Records to use
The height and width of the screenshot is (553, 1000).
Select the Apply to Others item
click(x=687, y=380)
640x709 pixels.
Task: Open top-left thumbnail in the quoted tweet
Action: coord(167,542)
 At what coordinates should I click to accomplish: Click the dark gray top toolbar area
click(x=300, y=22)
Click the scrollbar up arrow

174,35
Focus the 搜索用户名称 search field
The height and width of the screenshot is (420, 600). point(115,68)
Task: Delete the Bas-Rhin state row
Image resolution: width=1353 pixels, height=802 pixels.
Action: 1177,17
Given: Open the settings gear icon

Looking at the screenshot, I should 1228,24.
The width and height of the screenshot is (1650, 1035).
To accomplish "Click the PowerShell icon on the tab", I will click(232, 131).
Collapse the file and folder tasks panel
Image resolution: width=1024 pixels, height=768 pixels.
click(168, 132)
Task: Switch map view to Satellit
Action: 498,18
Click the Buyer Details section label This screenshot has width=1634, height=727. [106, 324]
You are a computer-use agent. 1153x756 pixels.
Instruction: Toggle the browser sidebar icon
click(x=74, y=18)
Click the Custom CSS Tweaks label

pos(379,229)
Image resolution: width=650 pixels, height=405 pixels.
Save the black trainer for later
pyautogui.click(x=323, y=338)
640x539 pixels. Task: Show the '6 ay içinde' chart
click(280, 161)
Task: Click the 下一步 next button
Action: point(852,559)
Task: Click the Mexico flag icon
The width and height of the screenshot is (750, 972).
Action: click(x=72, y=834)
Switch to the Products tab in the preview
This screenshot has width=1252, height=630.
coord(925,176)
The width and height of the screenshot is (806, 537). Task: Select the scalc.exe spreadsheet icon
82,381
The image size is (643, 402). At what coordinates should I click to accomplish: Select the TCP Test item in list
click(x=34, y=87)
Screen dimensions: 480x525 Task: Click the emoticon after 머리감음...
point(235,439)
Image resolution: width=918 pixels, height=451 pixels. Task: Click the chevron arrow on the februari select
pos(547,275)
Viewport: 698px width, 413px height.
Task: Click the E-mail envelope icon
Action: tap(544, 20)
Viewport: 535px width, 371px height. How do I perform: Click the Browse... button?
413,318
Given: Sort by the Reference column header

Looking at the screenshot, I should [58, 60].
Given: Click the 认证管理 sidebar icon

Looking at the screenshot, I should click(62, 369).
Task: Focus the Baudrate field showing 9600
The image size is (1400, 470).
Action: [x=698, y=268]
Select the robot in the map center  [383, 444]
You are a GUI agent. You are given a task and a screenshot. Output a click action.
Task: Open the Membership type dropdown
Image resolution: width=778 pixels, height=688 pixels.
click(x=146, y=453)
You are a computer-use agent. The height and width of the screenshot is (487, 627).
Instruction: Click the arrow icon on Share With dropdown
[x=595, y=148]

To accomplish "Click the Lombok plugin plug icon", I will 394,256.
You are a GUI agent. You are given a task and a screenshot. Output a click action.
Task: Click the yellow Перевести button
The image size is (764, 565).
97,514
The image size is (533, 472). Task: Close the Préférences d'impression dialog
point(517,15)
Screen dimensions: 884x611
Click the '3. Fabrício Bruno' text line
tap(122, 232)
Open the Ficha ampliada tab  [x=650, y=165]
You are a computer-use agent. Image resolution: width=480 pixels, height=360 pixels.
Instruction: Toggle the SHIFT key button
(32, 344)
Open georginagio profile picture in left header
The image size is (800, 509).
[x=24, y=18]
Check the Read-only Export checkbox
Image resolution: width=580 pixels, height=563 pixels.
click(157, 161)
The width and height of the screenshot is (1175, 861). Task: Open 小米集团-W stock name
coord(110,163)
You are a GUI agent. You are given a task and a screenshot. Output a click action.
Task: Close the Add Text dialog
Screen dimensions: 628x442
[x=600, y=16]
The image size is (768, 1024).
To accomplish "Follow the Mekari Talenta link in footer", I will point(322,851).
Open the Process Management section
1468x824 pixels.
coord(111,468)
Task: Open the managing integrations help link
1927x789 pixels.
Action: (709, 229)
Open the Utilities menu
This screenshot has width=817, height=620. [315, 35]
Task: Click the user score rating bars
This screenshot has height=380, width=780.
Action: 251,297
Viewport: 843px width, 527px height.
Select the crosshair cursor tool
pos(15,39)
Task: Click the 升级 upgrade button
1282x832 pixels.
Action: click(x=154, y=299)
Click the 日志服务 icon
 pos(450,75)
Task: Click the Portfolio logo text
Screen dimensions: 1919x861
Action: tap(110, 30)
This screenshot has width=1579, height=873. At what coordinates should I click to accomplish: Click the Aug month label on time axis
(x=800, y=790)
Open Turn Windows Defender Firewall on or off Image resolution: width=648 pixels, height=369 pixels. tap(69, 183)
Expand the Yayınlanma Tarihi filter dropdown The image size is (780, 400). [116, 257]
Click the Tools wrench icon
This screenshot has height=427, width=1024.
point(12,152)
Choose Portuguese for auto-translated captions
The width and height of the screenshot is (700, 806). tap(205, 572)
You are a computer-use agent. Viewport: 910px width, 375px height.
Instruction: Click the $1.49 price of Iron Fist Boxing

Assignment
The answer must consist of every line from the data that holds the string "will".

Solution to the problem
To accomplish "Click the PowerShell icon on the tab", I will click(232, 131).
To accomplish "Click the Lombok plugin plug icon", I will 394,256.
To accomplish "Follow the Mekari Talenta link in footer", I will point(322,851).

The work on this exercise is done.